Jonathan Lindsell, 16 September 2015

Over the weekend Germany closed its Austrian border to force its EU neighbours to accept more asylum seekers themselves, rather than passing them on to Germany. It still accepts Syrians with valid travel documents, and EU citizens. In addition to the thousands of refugees already in Germany, Munich saw 20,000 arrive by train before the border was closed – as many as Britain will now accept over the next five years.

Even without the controls, Germany expects at least 800,000 Syrians this year. That they represent a political challenge is already clear: Hungary’s Viktor Orban has declared a state of emergency to block more newcomers from Serbia. Many former Communist states are refusing the EU Commission’s call, prompted by Chancellor Angela Merkel, for a mandatory refugee quota arrangement. This implies that Germany may face hosting yet more refugees, a test to Merkel’s principled stance given opposition from the anti-migrant Pegida movement, Germany’s resurgent far-right, and even former allies in her own party.

Merkel has been at pains to sell the asylum seekers as an economic boost for Germany, a cure-all for its ageing population problem. Her integration policy will give all accepted refugees 600 hours of German language training and 60 hours of cultural orientation lessons.

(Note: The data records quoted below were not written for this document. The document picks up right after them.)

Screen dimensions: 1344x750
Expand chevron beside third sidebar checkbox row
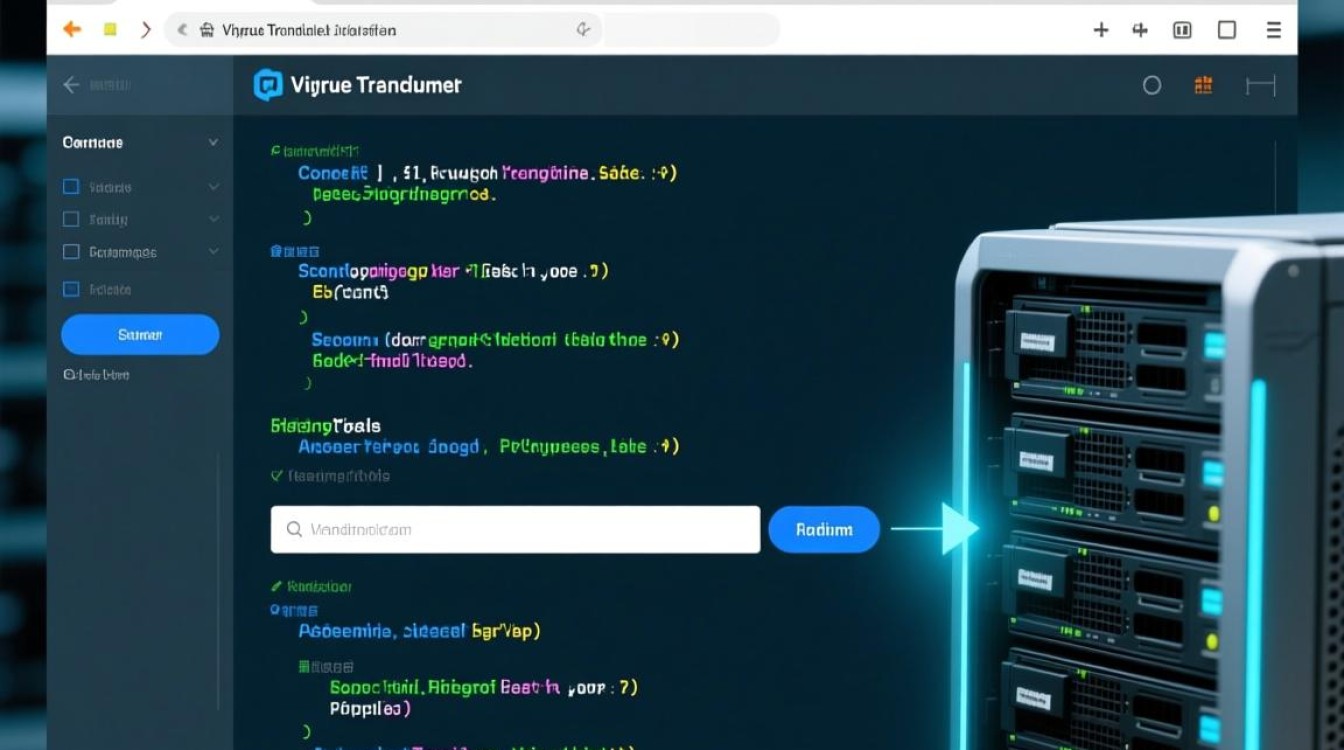point(213,252)
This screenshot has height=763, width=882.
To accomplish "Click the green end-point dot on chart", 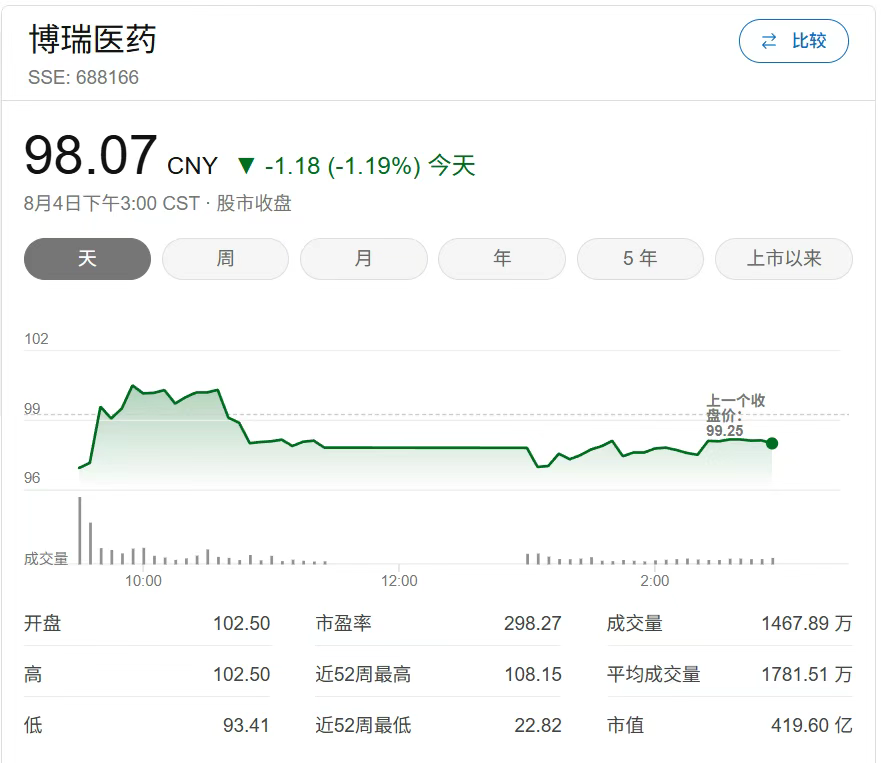I will click(771, 443).
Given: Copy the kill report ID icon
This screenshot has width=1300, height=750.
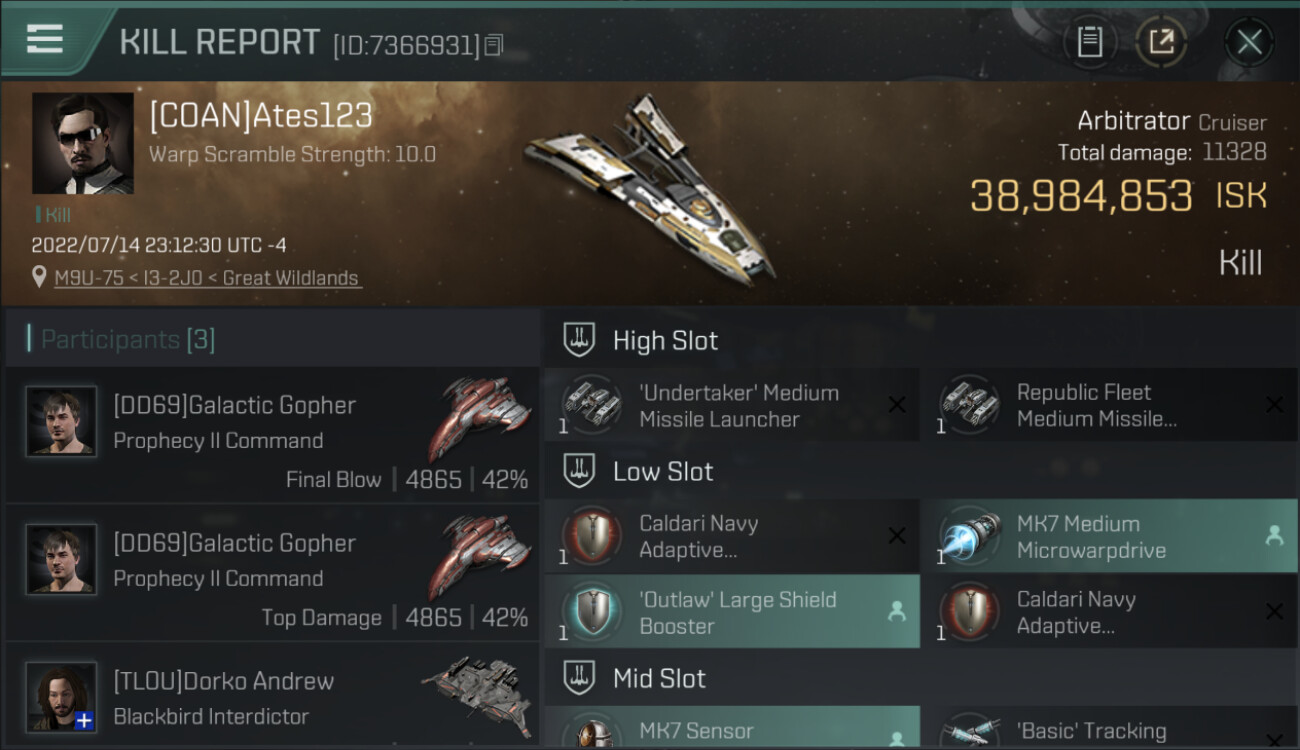Looking at the screenshot, I should click(x=493, y=45).
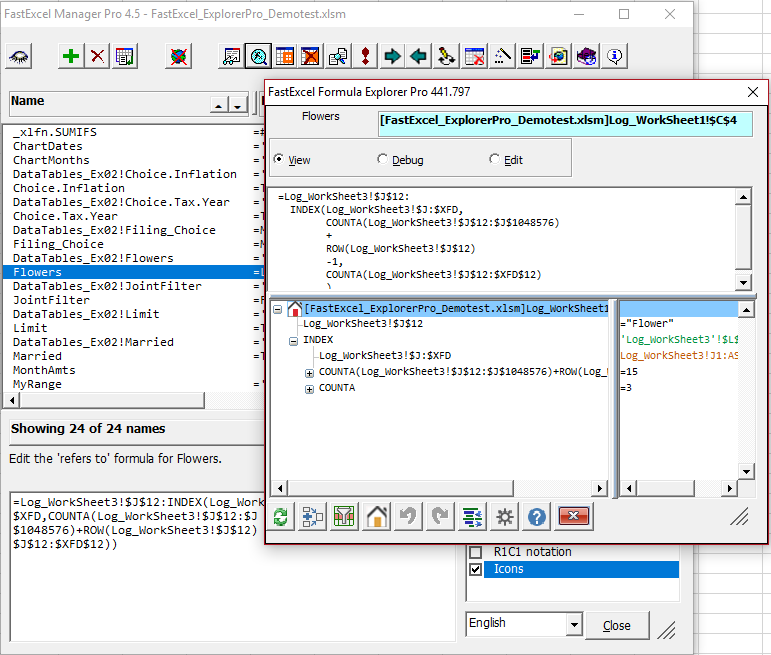Viewport: 771px width, 655px height.
Task: Enable the R1C1 notation checkbox
Action: click(x=475, y=552)
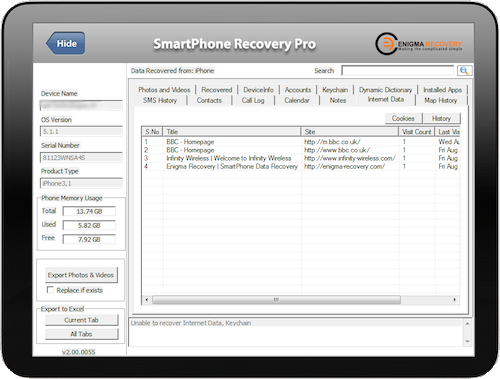The image size is (500, 379).
Task: Click the horizontal scrollbar left arrow
Action: (x=147, y=300)
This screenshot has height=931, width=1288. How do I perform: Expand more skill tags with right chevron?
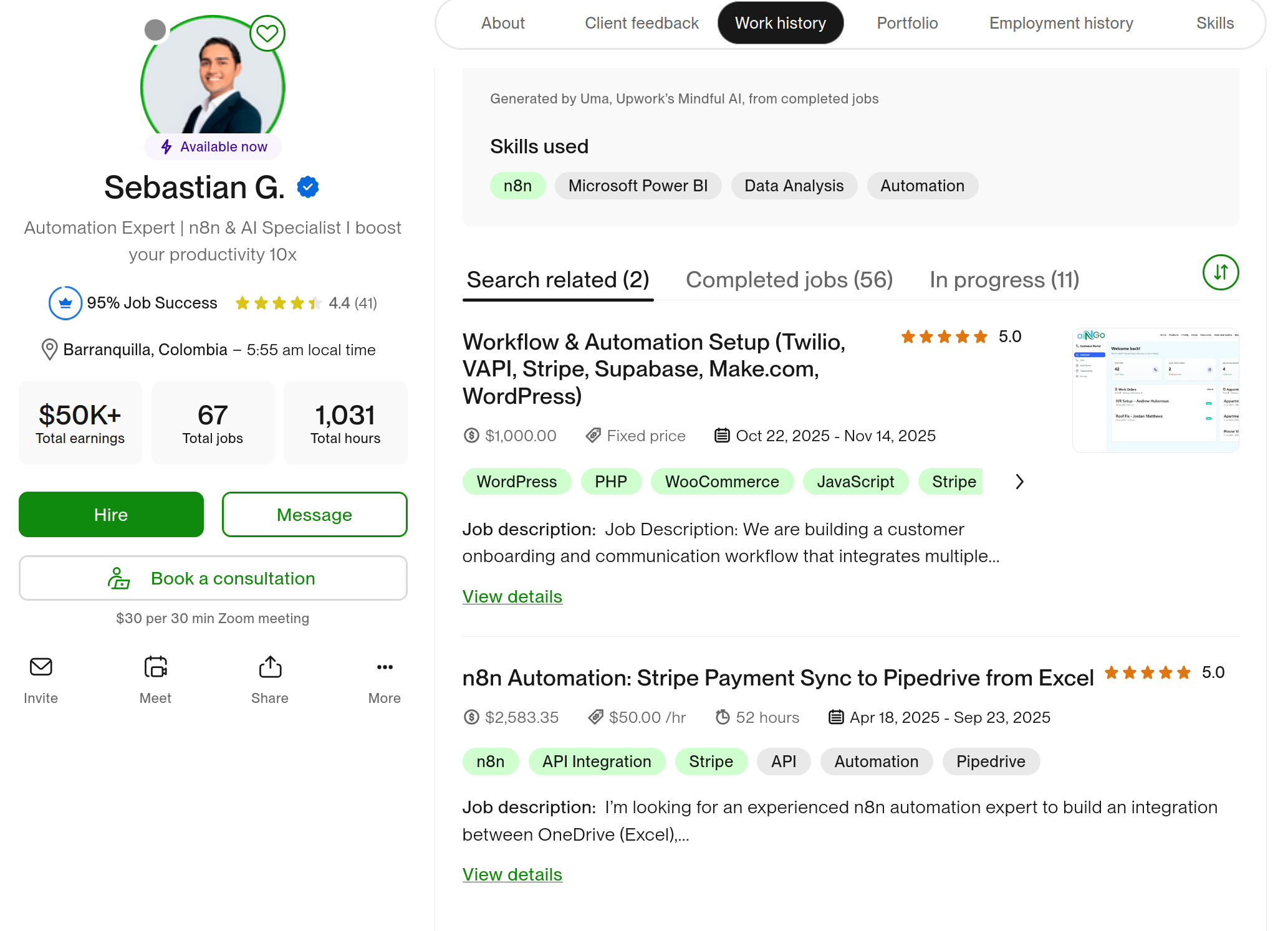pyautogui.click(x=1019, y=482)

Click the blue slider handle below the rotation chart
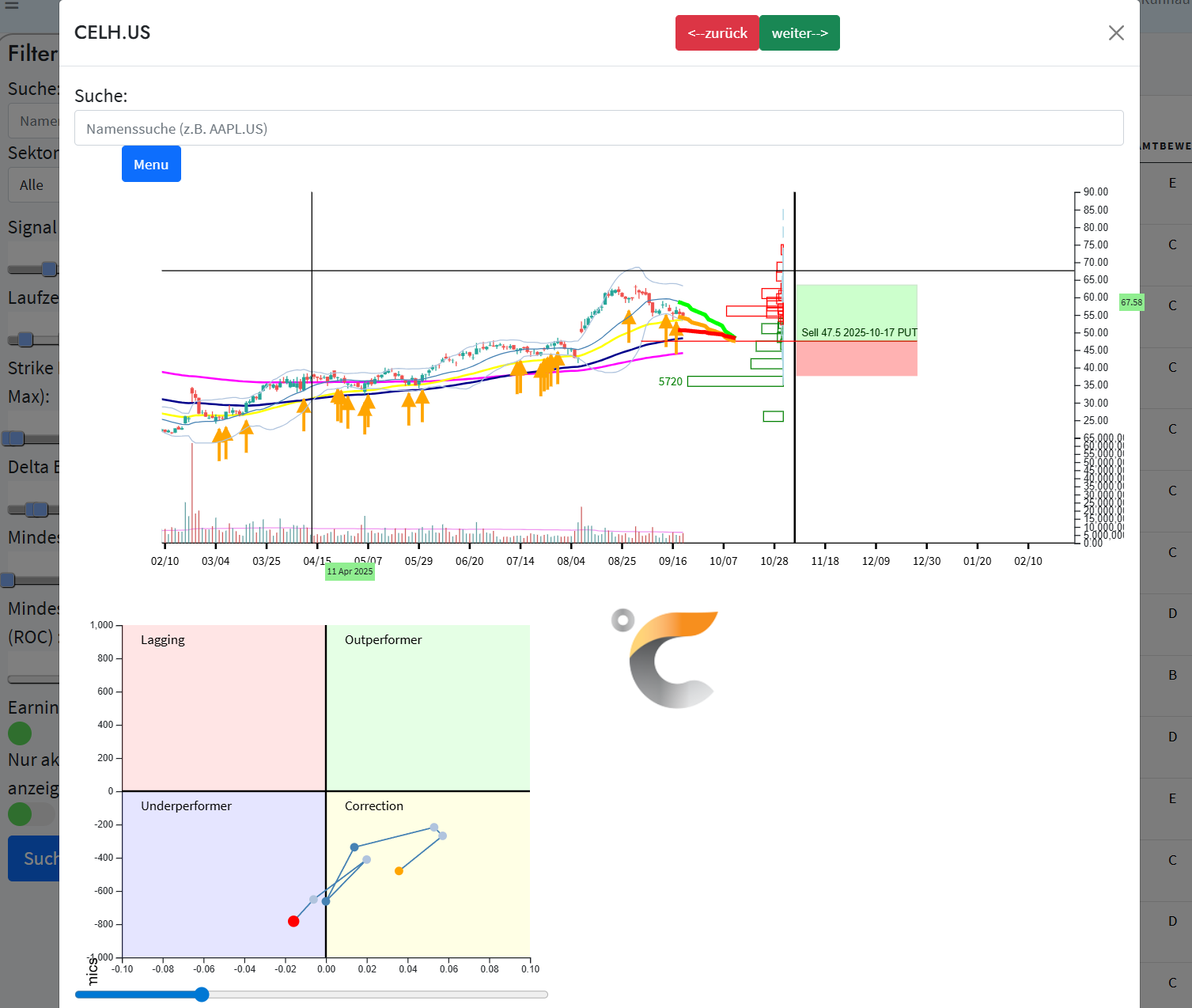pyautogui.click(x=202, y=995)
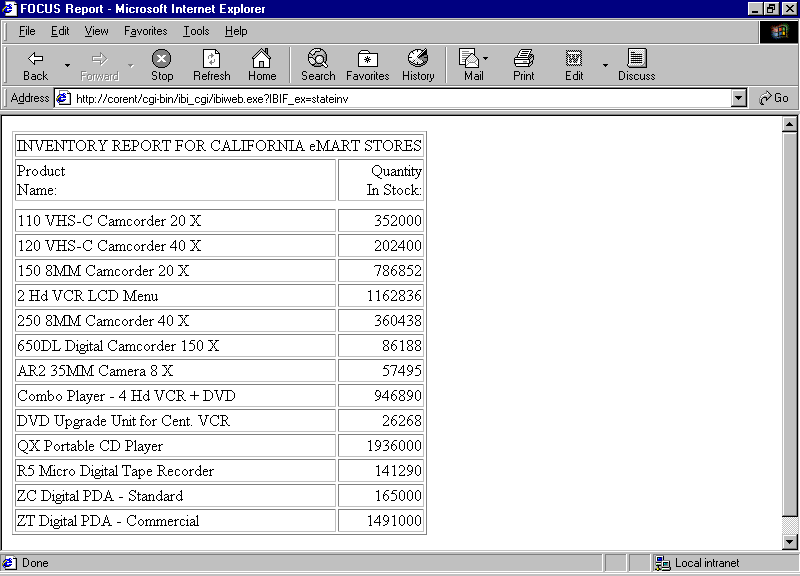Show the History pane
Viewport: 800px width, 576px height.
pyautogui.click(x=418, y=65)
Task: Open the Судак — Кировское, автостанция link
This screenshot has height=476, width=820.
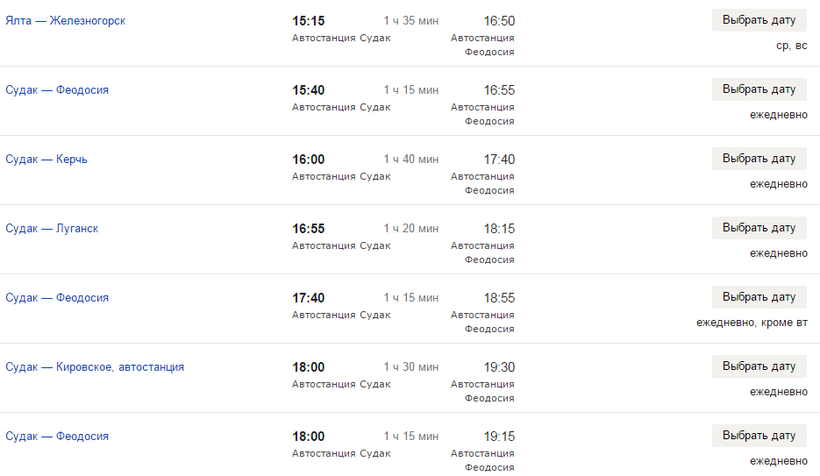Action: pos(95,367)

This costly initiative is supported by roughly 2/3 of Germans, as the welcoming banners of football fans and generous donations of citizens indicate. Security forces are doubtless aware that they must take care in monitoring for Isis extremists. They cannot be too heavy handed, lest paranoia alienates or even radicalises the otherwise peaceful majority.

To pre-empt socio-ethnic tensions and reassure ordinary Germans that their quality of life won’t be reduced by their openness, Merkel’s government should do what economists have been recommending for years: fix the current account surplus. Germany has traded at a surplus of over six percent for five years, and hit 7.9 percent this spring. This is a serious violation of eurozone rules that Jean-Claude Juncker cannot hope to correct without ruining the trust of his largest member. Simultaneously the Berlin government has reaped a gross budget surplus, all while infrastructure deteriorates, real wages stagnate and corporate profits accumulate uselessly.

Simon Tilford from the Centre for European Reform recommended a large investment programme, higher public sector wages, lower consumption taxes like VAT, and increased wealth taxes, back in March. He was echoed by Ambrose Evans-Pritchard – a cut in income tax for all low paid workers could complement or replace the public sector wage idea.

Until now, the German elite’s obsession with over-cautious budgeting has meant that following Tilford’s advice would be a politically impossible about-face. Now, with Merkel defending her asylum stance with both emotion and logic, fiscal and economic policy can fall into place. German infrastructure can be guaranteed for the next generation, and for the extra lives it now carries; funds could be directed to R&D for future industrial innovation; real wages can and must rise; and a balanced German import market could help eurozone and world economic recovery.